The ImageRecord model will be used to store the image details in the database.

# Image request model
class ImageRequest(BaseModel):
    prompt: str
    negative_prompt: str

# Image record model
class ImageRecord(Base):
    __tablename__ = "images"

    id = Column(Integer, primary_key=True, index=True)
    prompt = Column(String, index=True)
    negative_prompt = Column(String, index=True)
    image_path = Column(String)
    timestamp = Column(DateTime(timezone=True), server_default=func.now())

Create the FastAPI Endpoint to query the SSD-1B model.

# Generate an image, and store the details in the database
@app.post("/generate-image/")
async def generate_image(request: ImageRequest):
    print("Received image generation request...")
    try:
        print("Generating image using the provided prompts...")
        image = pipe(prompt=request.prompt, negative_prompt=request.negative_prompt).images[0]

        # Generate a unique UUID and use it for the filename
        unique_id = str(uuid.uuid4())
        print(f"Generated UUID: {unique_id}")

        print("Saving generated image locally...")
        image_path = f"generated_images/{unique_id}.jpg"
        image.save(image_path)

        # Create an insert query
        query = ImageRecord.__table__.insert().values(
            prompt=record.prompt,
            negative_prompt=record.negative_prompt,
            image_path=record.image_path
        )

        print("Returning generated image...")
        return FileResponse(image_path, media_type="image/jpg")

    except Exception as e:
        print(f"Error occurred: {str(e)}")
        raise HTTPException(status_code=500, detail=str(e))

Create a Streamlit application to interact with the API

Create a new file named app.py.

Make sure you have the required packages installed and then import them to app.py

Import the required packages

import streamlit as st
import requests
from io import BytesIO
from PIL import Image

API_ENDPOINT = "http://127.0.0.1:8000/generate-image/"

Create the main page structure

This will allow us to create a sidebar and some structure to the page.

# Page info
st.set_page_config(page_title="SSD-1B UI", page_icon=":infinity:")
st.title(":infinity: SSD-1B API")
st.info("Enter your prompt in the sidebar")

Next, we will add the input parameters to the sidebar.

# Sidebar UI
st.sidebar.image(header_image_path, use_column_width=True)
st.sidebar.title("Parameters")
prompt = st.sidebar.text_input("Prompt:", "An astronaut riding a green horse")
neg_prompt = st.sidebar.text_input("Negative Prompt:", "ugly, blurry, poor quality")
execute_button = st.sidebar.button("Execute")

Finally, we will include the execution logic.

# Main UI
if execute_button:
    with st.spinner("Generating image..."):
        # Make a POST request to the API
        response = requests.post(API_ENDPOINT, json={"prompt": prompt, "negative_prompt": neg_prompt})

        # Check for a valid response
        if response.status_code == 200:
            # Convert the response content to a PIL Image
            image_bytes = BytesIO(response.content)
            image_obj = Image.open(image_bytes)

            # Display the image in Streamlit
            st.image(image_obj, caption="Generated Image", use_column_width=True)

        else:
            st.error(f"Failed to generate image.
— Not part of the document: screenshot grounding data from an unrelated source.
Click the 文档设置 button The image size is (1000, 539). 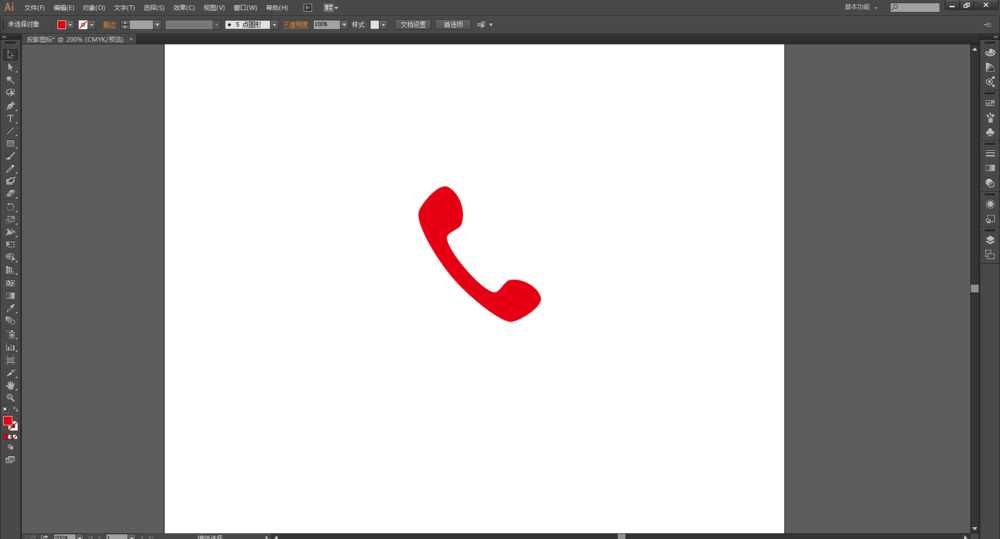click(413, 24)
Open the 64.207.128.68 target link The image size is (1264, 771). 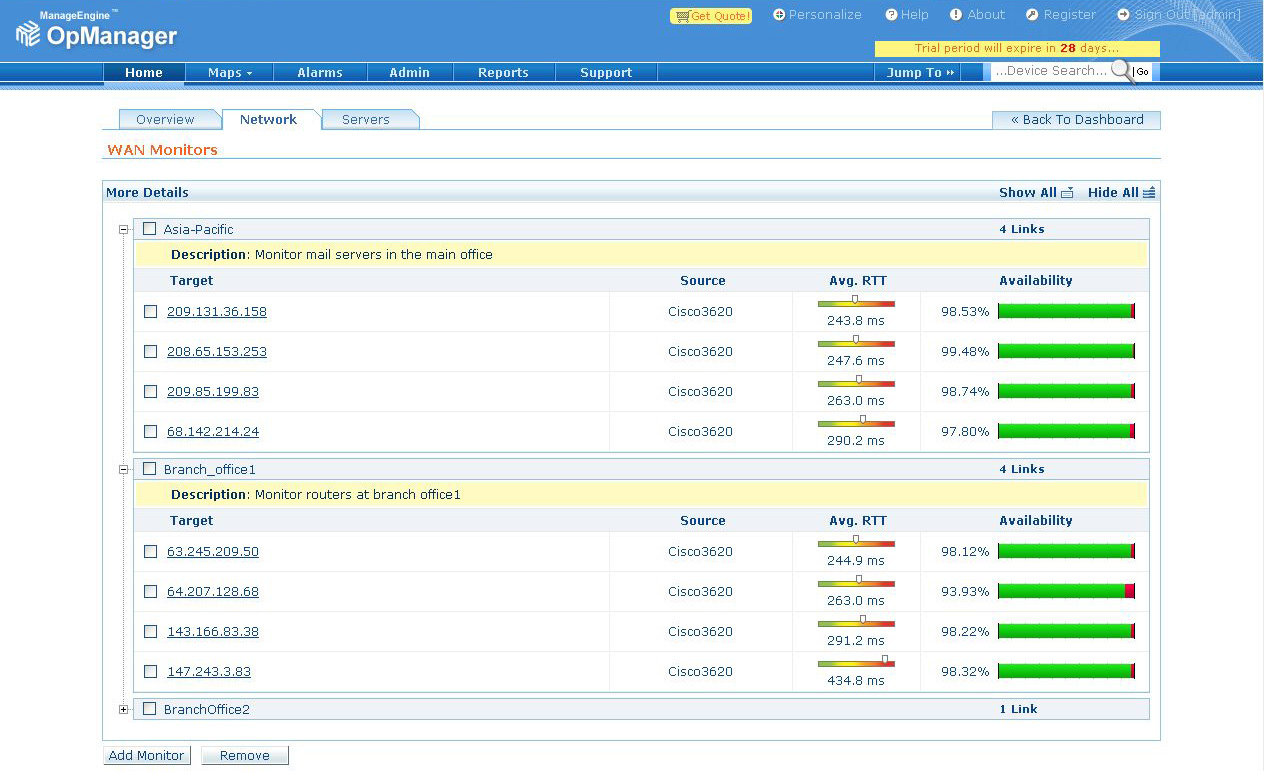[x=213, y=592]
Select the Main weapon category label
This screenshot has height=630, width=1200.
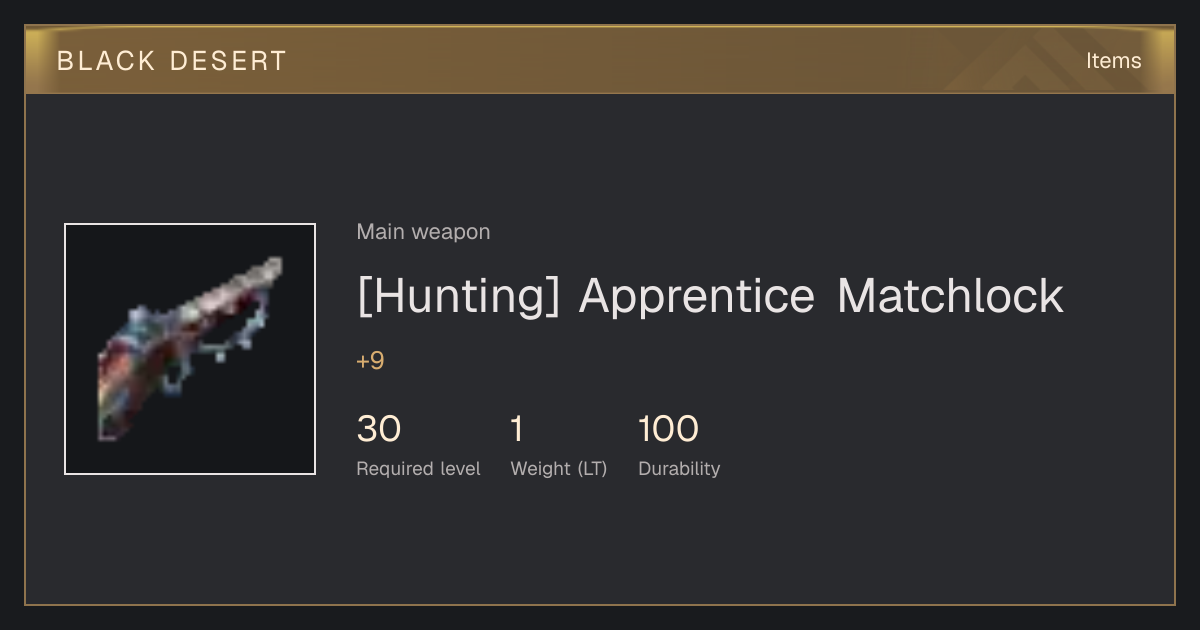[423, 232]
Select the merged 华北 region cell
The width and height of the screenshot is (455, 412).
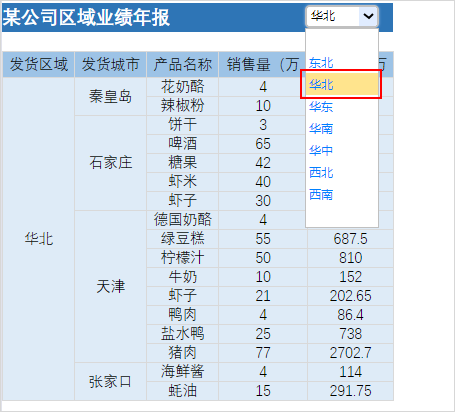39,239
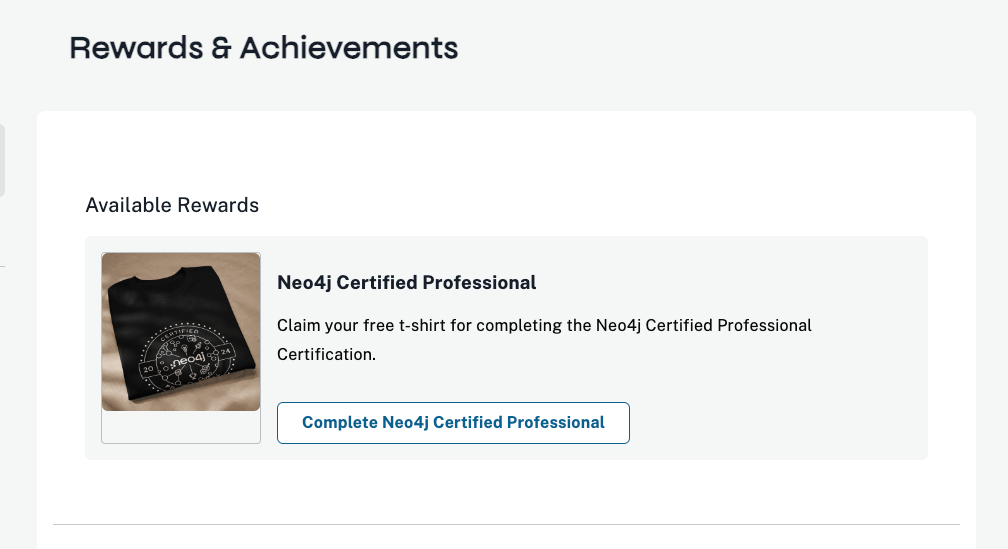Open the black t-shirt reward thumbnail
The image size is (1008, 549).
click(181, 332)
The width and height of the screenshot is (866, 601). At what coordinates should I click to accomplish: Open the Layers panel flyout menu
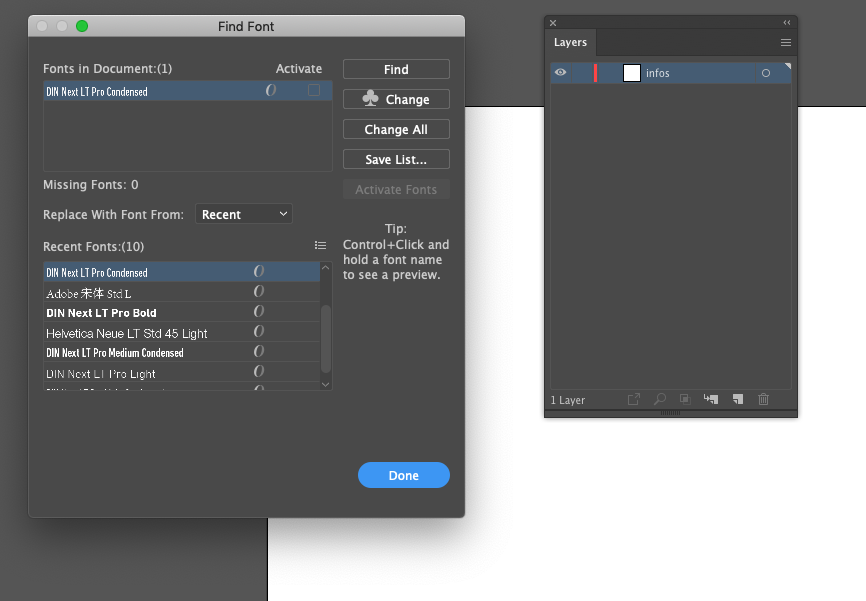[x=786, y=43]
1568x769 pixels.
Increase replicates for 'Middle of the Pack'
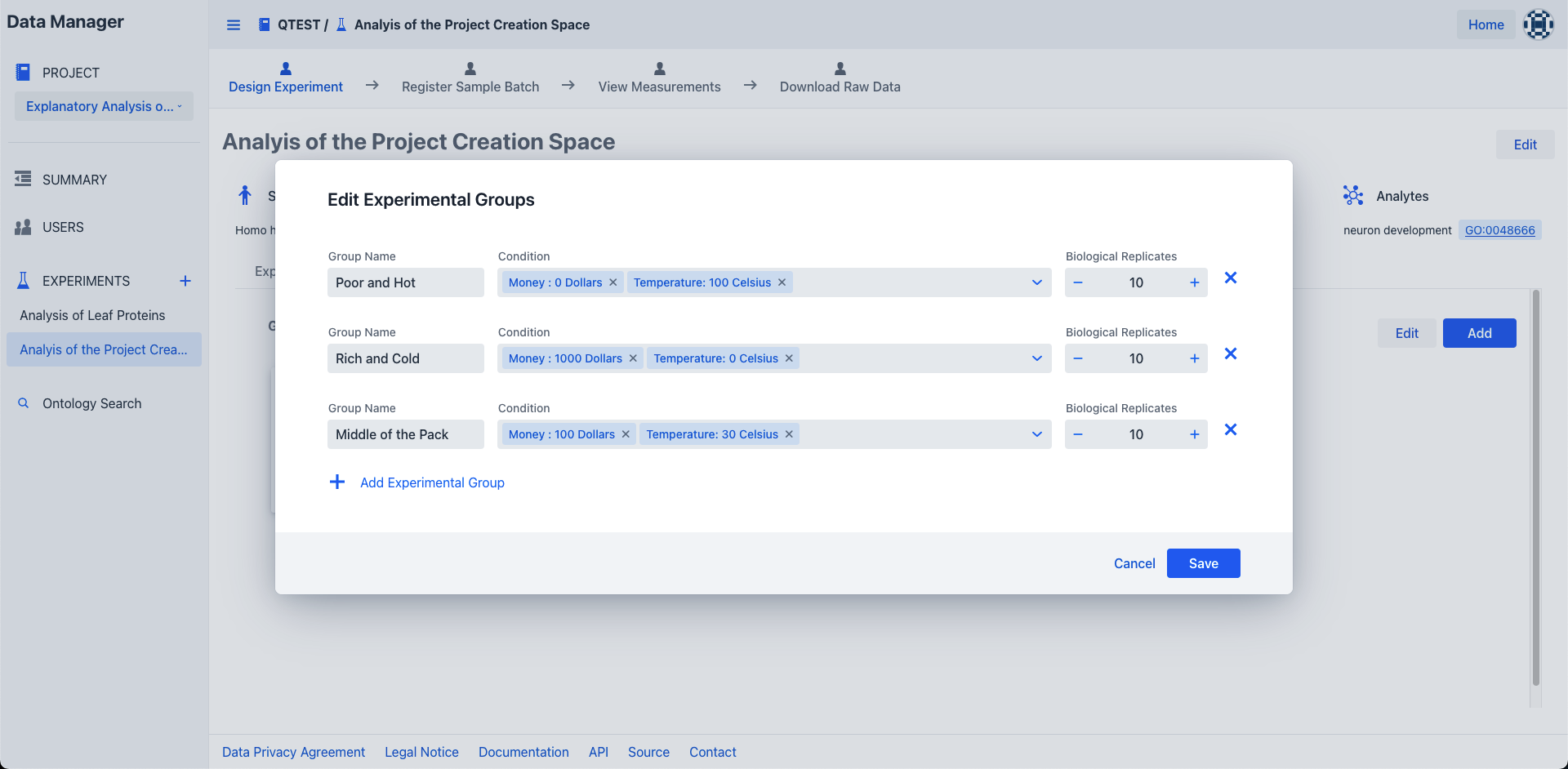(x=1194, y=434)
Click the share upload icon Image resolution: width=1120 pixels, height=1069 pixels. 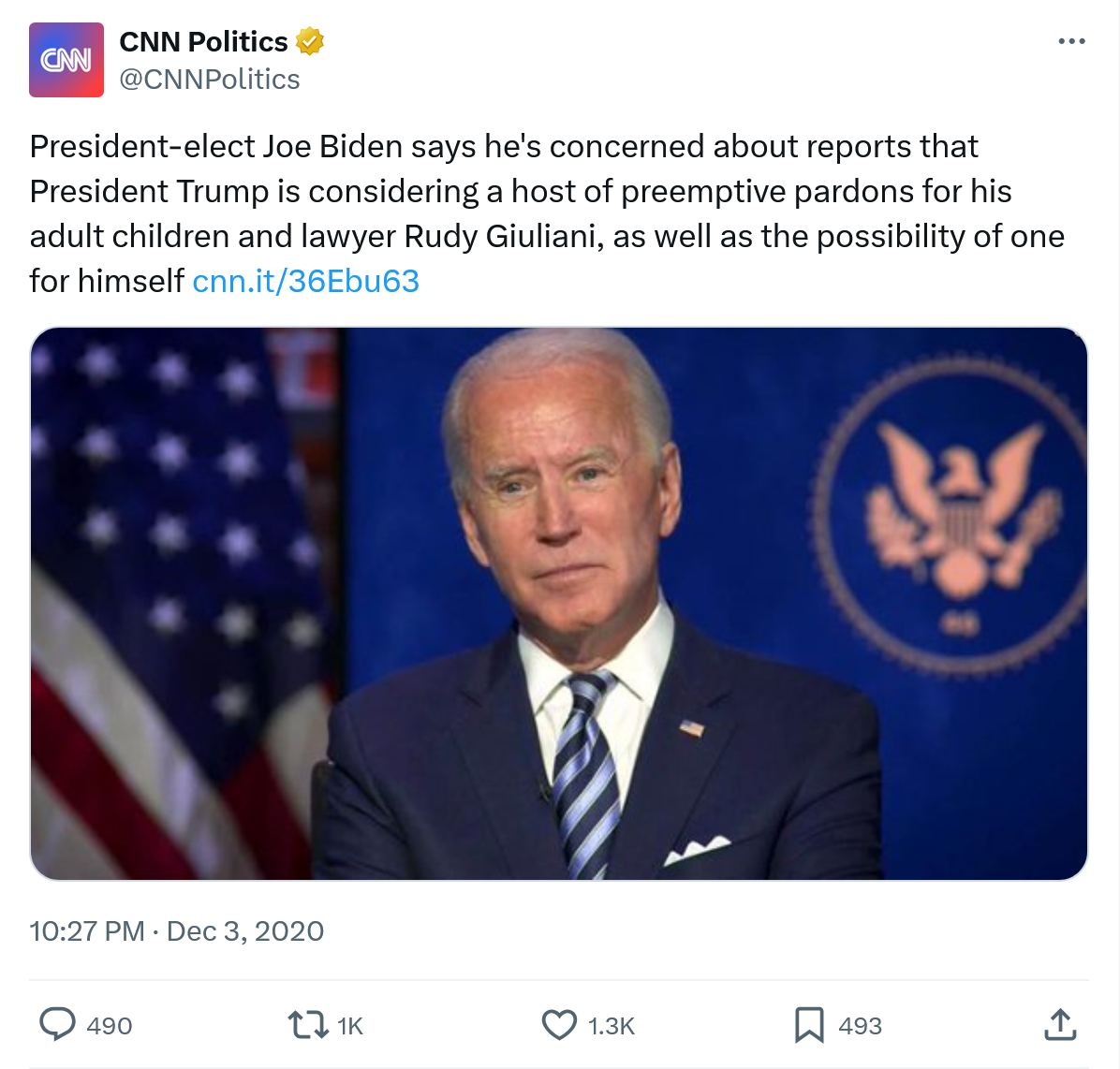pos(1060,1025)
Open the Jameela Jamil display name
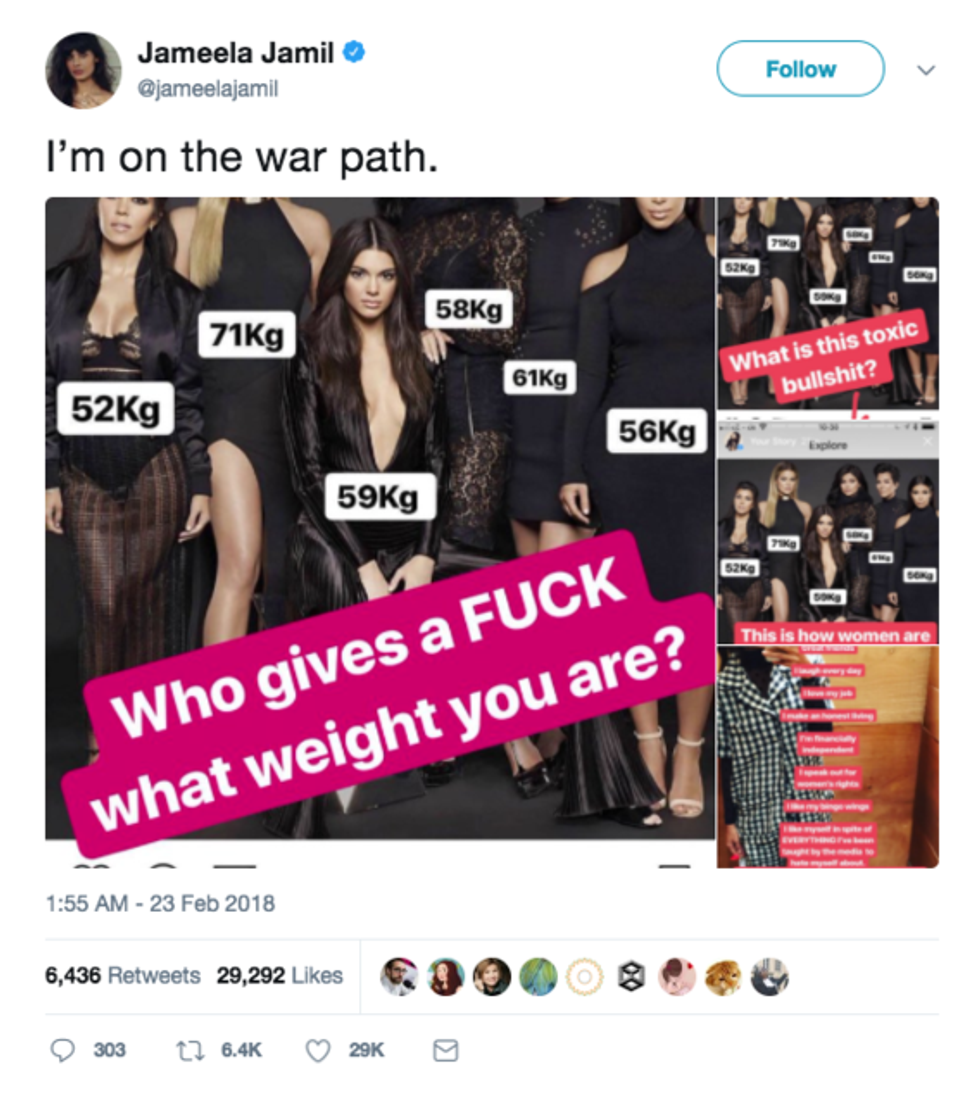This screenshot has height=1104, width=980. tap(236, 53)
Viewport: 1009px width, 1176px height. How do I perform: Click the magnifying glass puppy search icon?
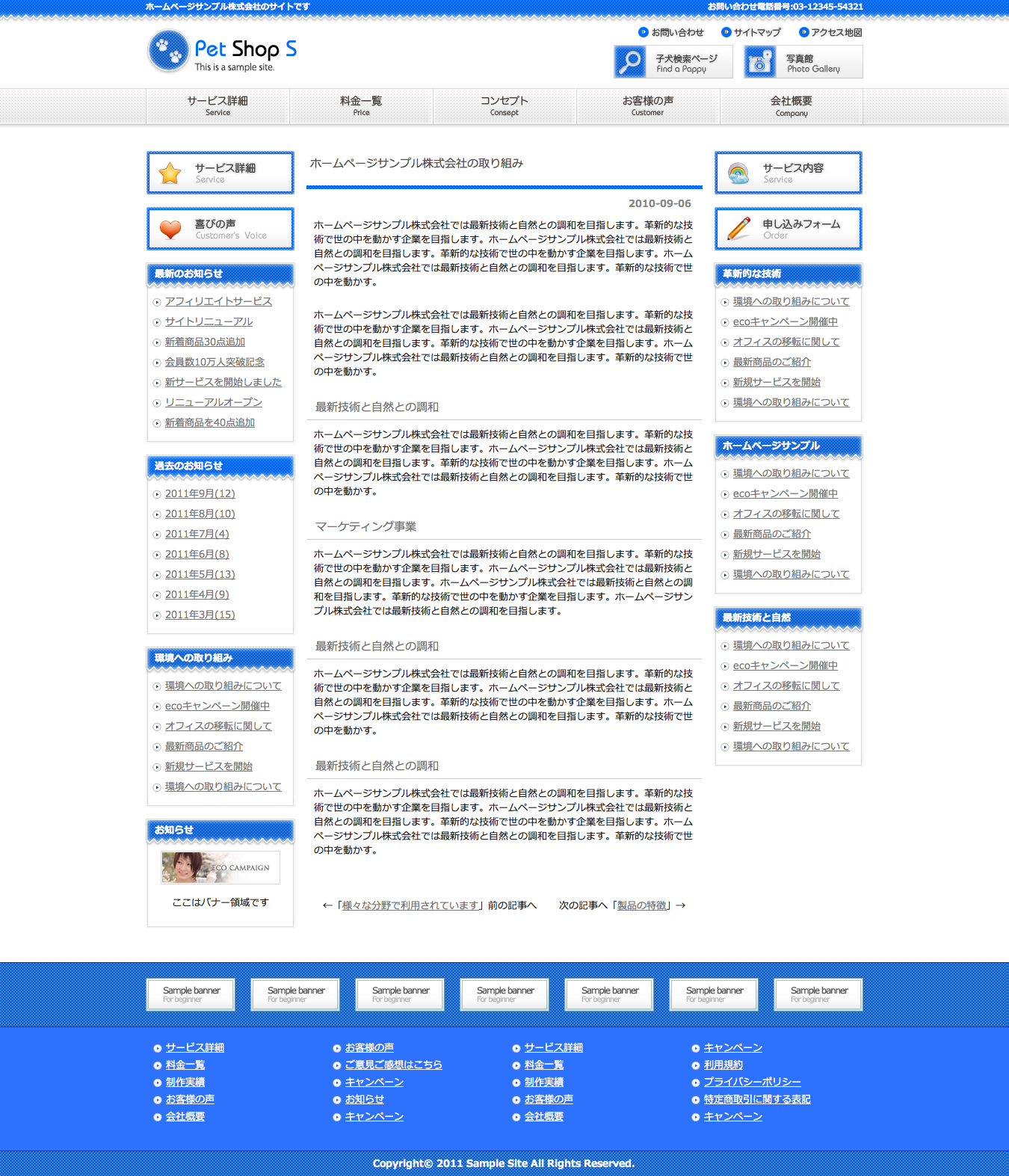pyautogui.click(x=630, y=62)
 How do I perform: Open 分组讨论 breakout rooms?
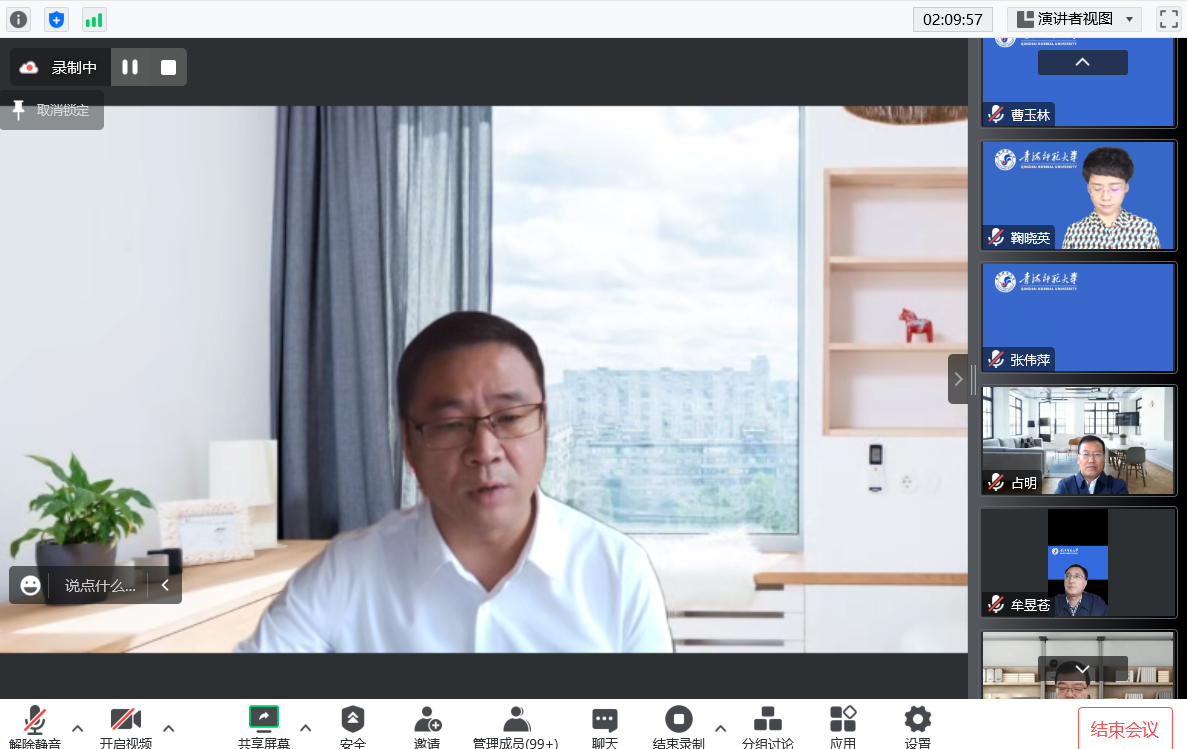(767, 725)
API responded with: {response.text}")

Run both of the files together

Create a final file named run.sh and add the following code:

#!/bin/bash

# Execute the streamlit command
streamlit run app.py &

# Execute the uvicorn command
uvicorn api:app --reload

Make sure to make the file executable:

chmod +x run.sh

Then, you can run the file:

./run.sh

Conclusion

This is the baseline application. It should be running and available for inference.